The business and investment people want to make money. Many of the researchers want to take their time and build better and safer models and don't care about money in the short term at all. They are two different goals.
It's easy for business and investment people to say that they are concerned with safety and research, and I believe them to a certain degree. But they have $10 billion reasons to focus on the actual business instead of research and safety.
And it’s because he isn’t. This is “rules for thee but not for me”. He as a bad fit, 2/3 the board outed him, and investors are mad because they didn’t feel included.
You know, like how they include employees in layoff decisions and not blind side them.
Sam Altman has spoken about “firing fast” when someone is a bad fit. he got fired fast, because he was a bad fit. That’s the seminal conclusion
The fact that they're openly considering bringing him back should tell you that he's not just some random person whose job anyone can do. He's extremely well connected and was the face of the company - the face of deals that the company made. And you have to consider whether internally the employees are supporting this - if I were at OpenAI I would be pissed that the board decided to fuck around when we were doing so well.

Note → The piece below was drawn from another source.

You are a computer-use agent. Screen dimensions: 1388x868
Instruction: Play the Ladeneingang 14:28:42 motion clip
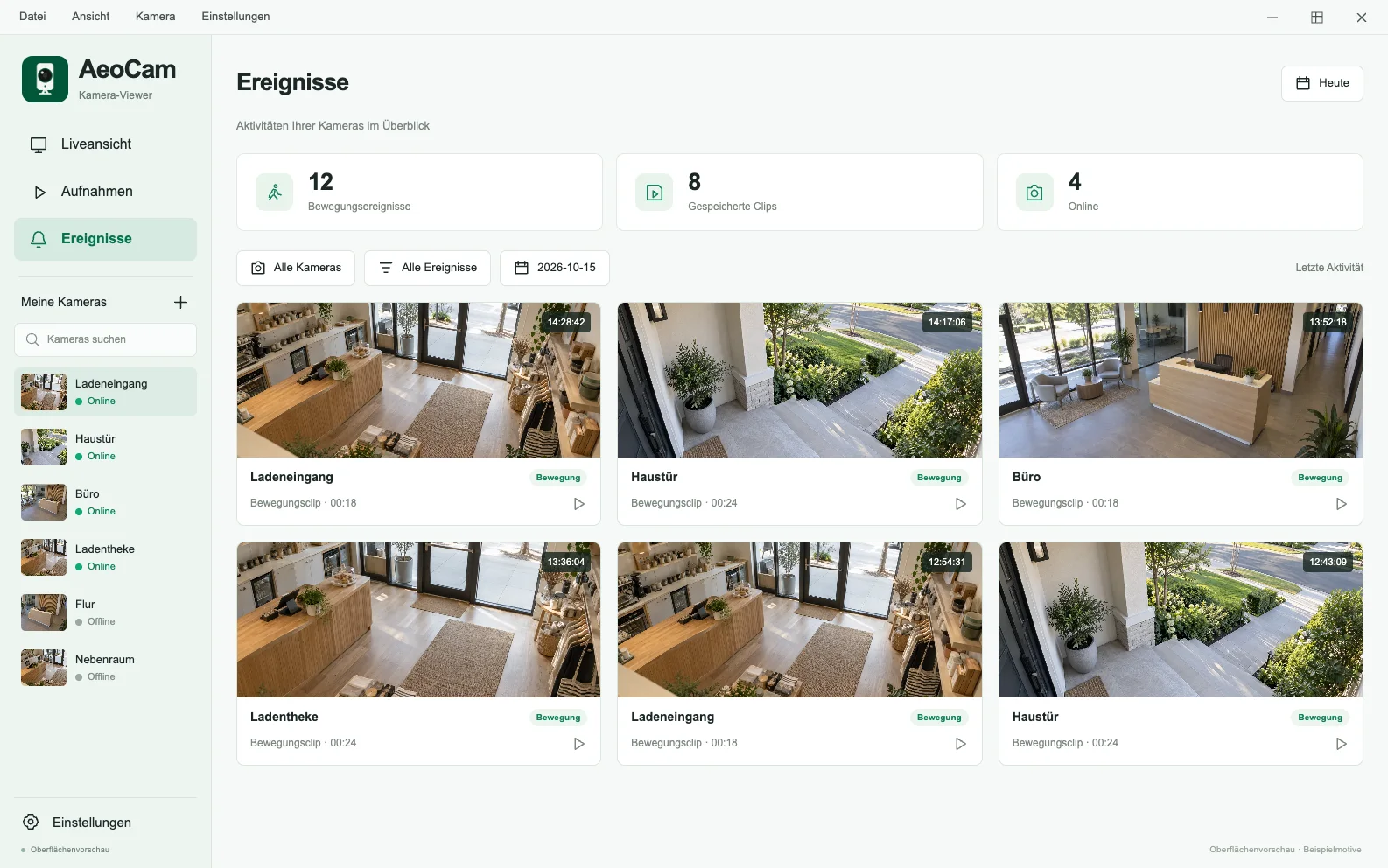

Then again, maybe he has been making life less than desirable for the rank and file. Perhaps, even, they felt he was a bad fit for the company too. I don’t know, because I don’t work there.
If this is the case, good time to start hiring away engineers to another firm.
He may be the face, but faces change. Sam Altman isn’t t the only person capable of taking the reins. There is nothing about him that is more “magic” in this case, because the tech is always been their selling point. I think any competent CEO could sell the hell out of OpenAI right now
In as so far as bringing him back: I don’t know the validity nor veracity of those discussions. That news hit a little fast to me to have been fully fleshed out. Not saying it’s untrue, but “some of the board” talking isn’t the same thing as all of the board, either
a) A company they've partnered so heavily with is changing things up
b) That the change-up is to their point-person
It's not about whether another CEO could steer the ship, it's about the previous context and relationships that, regardless of skill, are going to have to be rebuilt carefully when you just rip out the point-person.
> Then again, maybe he has been making life less than desirable for the rank and file. Perhaps, even, they felt he was a bad fit for the company too. I don’t know, because I don’t work there.
People have already resigned over this...
It could happen still, but it’s not obvious that it will.
As far as relationships go, they can build those. I doubt anyone who has access to OpenAI tech wants to give that up, so there is enough leverage on that to smooth things out
They’d be fools to do that if there is a path forward here. Short of them announcing on Monday that they are no longer selling their offerings, I don’t see how there won’t be a path.
Business is business, as all the VCs love to say, there is no room for emotion in this right?
Microsoft can exert massive pressure over OpenAI and it seems hilarious to think that OpenAI is the one in that relationship with the power.